Nicolai Gedda


Biography Nicolai Gedda



Nicolai Gedda
possessor of one of the widest-ranging repertoires ever, phenomenal technique, and a bright, resonant voice with clarion high notes and a seductive mezza voice -- had one of the finest singing careers of the twentieth century. He excelled in music of English, French, German, Italian, Russian, American, and Swedish composers, and was equally adept in traversing styles from the Baroque to the contemporary; he was as noted a performer of oratorio and songs as of opera. His performances were masterpieces of authentic style, from language and diction to phrasing. While performing Samuel Barber's Vanessa, in which he created the role of Anatol, critics consistently acclaimed his diction as the finest in the cast, even though he shared the stage with Rosalind Elias and Eleanor Steber -- both native speakers of English.

Gedda's father was Russian, his mother Swedish, and in 1929 his parents moved to Leipzig, where his father became cantor and choirmaster of a Russian Orthodox Church. As a child he sang in the church and performed Russian songs at weddings and parties. Having no wish to remain in Germany as the Nazi party rose to power, the family returned to Sweden in 1934.

As a teenager, he developed a strong ambition to become an opera singer, but unable to come up with the money to fund his studies, he became a bank teller, though he continued to participate in singing competitions. A wealthy bank client who was also an instrumentalist with the Stockholm Opera happened to hear Gedda mention his aspirations, and asked Karl-Martin Oehmann, a music teacher who had himself been an operatic tenor, to take him on as a pupil. Gedda later credited the development of his spectacular technique to Oehmann's teaching. Shortly thereafter, he won the Christine Nielsson Scholarship, which enabled him to begin music studies at the Stockholm Conservatory as a full time pupil in 1950.

In 1952, Gedda's recording and performing careers began simultaneously. Walter Legge, the famous producer for EMI, was in Sweden, and agreed to audition some of the students. He was immediately bowled over by Gedda's voice, musicianship, and technique; given that Gedda spoke fluent Russian, he signed him on the spot to take on the role of Dmitri in his upcoming recording of Boris Godunov, starring Boris Christoff -- all despite the fact that Gedda had yet to make his stage debut (which came only a short time later, in a production of Adolphe Adam's Le Postillon de Lonjumeau)! This began a lifelong association with EMI.

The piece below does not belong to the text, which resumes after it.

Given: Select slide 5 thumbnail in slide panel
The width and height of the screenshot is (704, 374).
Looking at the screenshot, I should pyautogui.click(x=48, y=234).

He made his La Scala debut in the 1952-1953 season as Don Ottavio (Mozart's Don Giovanni), and Carl Orff asked him to create the role of the Bridegroom in Il Trionfo dell'Afrodite; his Paris Opera debut in 1954 was as Huon in Weber's Oberon, and his Covent Garden debut in 1954 was as the Duke of Mantua. These were soon followed by debuts at Salzburg (Don Ottavio, 1957) and the Metropolitan Opera (Faust).

His life-long association with EMI has made him one of the most widely-recorded tenors, though in the compact disc era, EMI has been rather dilatory in re-releasing many of his recordings.